フォードvsフェラーリ(2019年製作の映画)
4.0
業種は違えどエンジニアの端くれとしてフェラーリの精神に心から敬服する。
企業理念に基づく行動を双方の重役がしているのは間違いないがそれと門外漢が耐久レースの場まで横槍を入れてくることは切り離すべきだと憤り混じりに本気で思ってしまった。
実際、耐久レースに注力してきたエンジニア出身のエンツォ・フェラーリはヘリコプターで夕食へ出かけたヘンリー・フォードⅡ世とは違い最後までレースを見届けた。

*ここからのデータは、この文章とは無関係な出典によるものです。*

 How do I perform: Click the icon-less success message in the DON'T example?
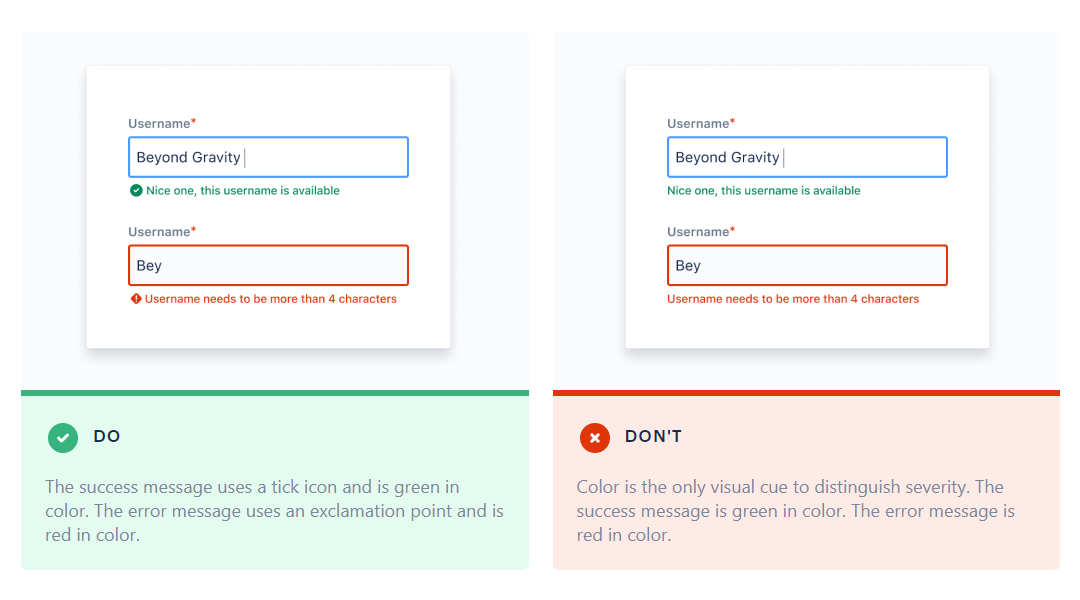(x=763, y=191)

そして事実上の優勝を果たした相手へ向けて敬意を表明した。
そうしたエンジニアの理想的な倫理観を目にして涙腺が緩んだ。
シェルビーとマイルズはあの瞬間、喜び合うフォード関係者たちではなくフェラーリと共振していた気がした。

車の水平運動を様々なアングルで捉える撮影の爽快感。
グレタ・トゥンベリが環境破壊による気候変動問題を国連でスピーチしたことが世界的ニュースに取り上げられるこの時代にガソリン車を何十台と廃車にする完全に逆行した映像。
しかしやはりかっこいいものはかっこいい。
この規模でなければこのような傑作は生み出されなかった。

「車に懸けた男たちの夢」というこれもまたこのご時世とは遠く離れた価値観。
だとしてもこの作品はロマンチックなのだ。
カウボーイどもが馬を車に替えて爆走する。
(ドライバー・マイルズはイングリッシュだが)アメリカ栄光の歴史を追体験する意味でもとてもウェスタンな一作だった。